Principles

zSpace is designed with five core principles—Persistence, Photorealism, Massively Multiplayer, Mixed Reality, and Distributed:

  • Persistence: Everything in zSpace is persistent, meaning that there is a single and global ‘game state’ that all Members experience simultaneously within the Metaverse. If a Member is at a specific location, other Members will experience that Member at that location. If an object is at a specific location, all Members will experience that object at that location. If an event happens at a particular time and location, all Members nearby will experience the same event simultaneously. zSpace is designed to mimic reality as closely as is ‘humanly’ possible.

  • Photorealism: zSpace makes Members, landscapes, objects and interactions ‘feel’ as close to waking reality as possible. This means that the system will be initially designed for highly performant PCs, VR headsets, and high-end GPU streaming. The objective is to create the highest fidelity in-game experience possible.

  • Massively Multiplayer: zSpace is designed to support ‘Internet Scale’, meaning that it intends to eventually support billions of Members and trillions of unique objects. It is important from both an experience and development perspective that Members can seamlessly move between landscapes, worlds, and servers, without loading screens.
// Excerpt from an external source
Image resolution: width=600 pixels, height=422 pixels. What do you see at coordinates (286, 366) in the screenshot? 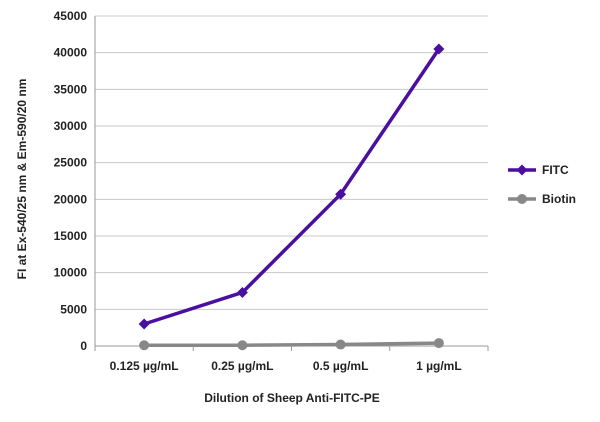
I see `x-tick-labels: 0.125 µg/mL 0.25 µg/mL 0.5 µg/mL 1 µg/mL` at bounding box center [286, 366].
A player should be able to in theory keep walking, and never stop.

  • Mixed Reality: zSpace is designed to support cross-platform interoperability. zSpace should be no less real, or able to be interacted with, when outside of zSpace. Purchases should be able to be made on your phone or PC. Objects in VR should be able to be experienced inside and outside of zSpace. zSpace is intended to support all modern devices, including but not limited to popular VR/AR headsets, desktop computers (Windows & Mac), browsers (via streaming), mobile phones and tablets.

  • Distributed: zSpace itself needs to be hosted as a peer-to-peer application on open protocols, open networks, and as open source software. Similar to Bitcoin or IPFS, it should be hosted and maintained by a distributed community using cryptographic incentives with no central point of failure.